**Prompt**.
Repeat the lines of the material word for word, from the line containing "Select the Choice model label" down to the line containing "Click the blue", both of those lines included.

**Given records**.
________
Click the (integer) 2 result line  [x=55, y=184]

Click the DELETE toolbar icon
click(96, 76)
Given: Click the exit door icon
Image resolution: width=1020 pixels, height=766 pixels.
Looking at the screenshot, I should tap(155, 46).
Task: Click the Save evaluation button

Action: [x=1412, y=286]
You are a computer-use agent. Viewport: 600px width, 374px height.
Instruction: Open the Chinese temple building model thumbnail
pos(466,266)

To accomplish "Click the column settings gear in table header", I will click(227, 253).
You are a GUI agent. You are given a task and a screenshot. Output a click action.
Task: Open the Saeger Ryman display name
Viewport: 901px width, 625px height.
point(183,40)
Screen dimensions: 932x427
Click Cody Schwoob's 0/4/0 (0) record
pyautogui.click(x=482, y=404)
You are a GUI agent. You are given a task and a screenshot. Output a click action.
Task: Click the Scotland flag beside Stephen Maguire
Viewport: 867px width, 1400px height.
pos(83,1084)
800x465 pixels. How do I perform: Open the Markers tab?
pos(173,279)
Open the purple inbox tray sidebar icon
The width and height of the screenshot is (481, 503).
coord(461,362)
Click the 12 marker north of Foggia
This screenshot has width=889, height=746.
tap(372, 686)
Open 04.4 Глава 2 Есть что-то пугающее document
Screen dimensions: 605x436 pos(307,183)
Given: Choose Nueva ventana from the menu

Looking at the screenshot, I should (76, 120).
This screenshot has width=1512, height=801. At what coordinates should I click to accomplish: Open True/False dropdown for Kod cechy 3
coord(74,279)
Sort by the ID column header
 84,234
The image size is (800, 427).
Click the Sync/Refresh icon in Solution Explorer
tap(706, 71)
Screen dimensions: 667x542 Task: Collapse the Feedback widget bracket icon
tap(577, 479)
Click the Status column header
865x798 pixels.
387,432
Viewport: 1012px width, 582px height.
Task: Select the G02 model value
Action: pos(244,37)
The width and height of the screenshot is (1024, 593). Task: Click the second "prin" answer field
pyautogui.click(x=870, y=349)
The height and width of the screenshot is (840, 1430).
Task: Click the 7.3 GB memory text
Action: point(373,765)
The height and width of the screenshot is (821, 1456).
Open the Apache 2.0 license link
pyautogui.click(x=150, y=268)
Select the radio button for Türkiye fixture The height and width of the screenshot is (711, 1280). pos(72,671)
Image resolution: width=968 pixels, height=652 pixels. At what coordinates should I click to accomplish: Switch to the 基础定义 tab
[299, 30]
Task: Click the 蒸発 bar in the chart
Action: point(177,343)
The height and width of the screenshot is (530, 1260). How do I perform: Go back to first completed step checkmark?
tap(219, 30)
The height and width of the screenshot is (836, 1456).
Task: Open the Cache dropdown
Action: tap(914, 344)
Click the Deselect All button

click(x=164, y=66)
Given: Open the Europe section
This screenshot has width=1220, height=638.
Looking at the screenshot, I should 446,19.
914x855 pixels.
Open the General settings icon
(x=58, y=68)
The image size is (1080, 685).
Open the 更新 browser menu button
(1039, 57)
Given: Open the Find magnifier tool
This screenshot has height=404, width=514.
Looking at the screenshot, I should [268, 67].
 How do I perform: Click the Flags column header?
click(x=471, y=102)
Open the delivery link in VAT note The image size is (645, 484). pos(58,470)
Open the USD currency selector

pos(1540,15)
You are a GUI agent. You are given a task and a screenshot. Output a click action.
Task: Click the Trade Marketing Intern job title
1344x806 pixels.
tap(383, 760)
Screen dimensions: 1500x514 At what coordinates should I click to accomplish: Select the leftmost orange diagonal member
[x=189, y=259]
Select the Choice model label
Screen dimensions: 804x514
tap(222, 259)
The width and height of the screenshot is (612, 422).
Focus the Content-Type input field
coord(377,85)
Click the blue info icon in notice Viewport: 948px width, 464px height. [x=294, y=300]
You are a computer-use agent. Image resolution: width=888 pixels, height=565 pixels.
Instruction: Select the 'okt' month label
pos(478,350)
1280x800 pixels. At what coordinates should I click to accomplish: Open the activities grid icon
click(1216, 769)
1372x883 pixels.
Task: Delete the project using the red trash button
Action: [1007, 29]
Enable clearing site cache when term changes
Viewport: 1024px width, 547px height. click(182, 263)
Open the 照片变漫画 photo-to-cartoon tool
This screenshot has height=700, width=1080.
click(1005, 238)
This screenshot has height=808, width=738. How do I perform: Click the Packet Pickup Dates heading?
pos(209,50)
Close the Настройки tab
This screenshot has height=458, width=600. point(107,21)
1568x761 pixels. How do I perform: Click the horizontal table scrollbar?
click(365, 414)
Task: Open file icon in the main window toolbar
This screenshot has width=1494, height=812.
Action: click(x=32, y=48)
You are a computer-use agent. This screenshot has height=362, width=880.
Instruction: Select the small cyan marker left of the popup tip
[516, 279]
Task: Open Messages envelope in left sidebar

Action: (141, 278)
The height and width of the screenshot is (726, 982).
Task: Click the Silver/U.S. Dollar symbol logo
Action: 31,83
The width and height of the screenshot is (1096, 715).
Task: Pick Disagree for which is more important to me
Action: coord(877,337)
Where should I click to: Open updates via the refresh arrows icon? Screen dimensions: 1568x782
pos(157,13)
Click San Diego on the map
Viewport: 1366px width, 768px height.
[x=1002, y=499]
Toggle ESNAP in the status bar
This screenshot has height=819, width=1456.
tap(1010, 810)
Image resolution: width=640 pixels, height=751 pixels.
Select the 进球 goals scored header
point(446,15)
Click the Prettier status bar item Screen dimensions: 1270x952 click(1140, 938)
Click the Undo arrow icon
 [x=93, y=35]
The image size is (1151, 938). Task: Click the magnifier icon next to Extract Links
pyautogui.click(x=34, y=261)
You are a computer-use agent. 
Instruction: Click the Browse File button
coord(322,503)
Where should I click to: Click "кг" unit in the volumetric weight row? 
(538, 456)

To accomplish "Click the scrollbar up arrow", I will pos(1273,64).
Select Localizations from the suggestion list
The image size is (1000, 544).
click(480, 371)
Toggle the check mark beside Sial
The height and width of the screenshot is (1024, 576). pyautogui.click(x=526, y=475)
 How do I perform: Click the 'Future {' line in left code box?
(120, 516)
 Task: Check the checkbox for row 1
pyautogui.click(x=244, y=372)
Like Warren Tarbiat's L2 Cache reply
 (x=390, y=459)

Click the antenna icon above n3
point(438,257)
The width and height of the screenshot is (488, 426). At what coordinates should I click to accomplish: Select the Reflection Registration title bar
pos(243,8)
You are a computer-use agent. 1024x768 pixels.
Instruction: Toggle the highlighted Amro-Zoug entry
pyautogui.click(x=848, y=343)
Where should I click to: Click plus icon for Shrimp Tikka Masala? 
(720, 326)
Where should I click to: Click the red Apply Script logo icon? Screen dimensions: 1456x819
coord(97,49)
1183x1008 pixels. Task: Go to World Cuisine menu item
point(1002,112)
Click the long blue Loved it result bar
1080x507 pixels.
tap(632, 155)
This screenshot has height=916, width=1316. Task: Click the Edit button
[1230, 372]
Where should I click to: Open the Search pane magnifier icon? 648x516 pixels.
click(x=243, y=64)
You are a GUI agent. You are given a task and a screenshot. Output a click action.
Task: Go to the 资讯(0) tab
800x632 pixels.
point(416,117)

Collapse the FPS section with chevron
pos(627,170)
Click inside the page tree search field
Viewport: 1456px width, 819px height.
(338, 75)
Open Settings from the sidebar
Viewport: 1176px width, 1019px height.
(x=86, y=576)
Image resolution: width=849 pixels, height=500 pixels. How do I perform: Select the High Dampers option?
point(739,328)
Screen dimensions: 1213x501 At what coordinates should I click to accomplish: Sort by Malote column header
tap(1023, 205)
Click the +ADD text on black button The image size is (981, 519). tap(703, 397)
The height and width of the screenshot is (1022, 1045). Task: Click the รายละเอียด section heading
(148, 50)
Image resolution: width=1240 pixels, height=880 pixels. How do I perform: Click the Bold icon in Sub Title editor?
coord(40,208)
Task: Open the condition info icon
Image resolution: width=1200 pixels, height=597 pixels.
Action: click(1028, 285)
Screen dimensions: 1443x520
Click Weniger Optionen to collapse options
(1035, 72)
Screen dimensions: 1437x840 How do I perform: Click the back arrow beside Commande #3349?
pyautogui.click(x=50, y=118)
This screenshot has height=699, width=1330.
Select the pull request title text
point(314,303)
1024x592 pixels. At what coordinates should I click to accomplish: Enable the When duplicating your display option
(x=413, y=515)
________
**Full response**.
Select the Choice model label
Screen dimensions: 804x514
tap(222, 259)
The width and height of the screenshot is (612, 422).
Focus the Content-Type input field
coord(377,85)
Click the blue info icon in notice Viewport: 948px width, 464px height. [x=294, y=300]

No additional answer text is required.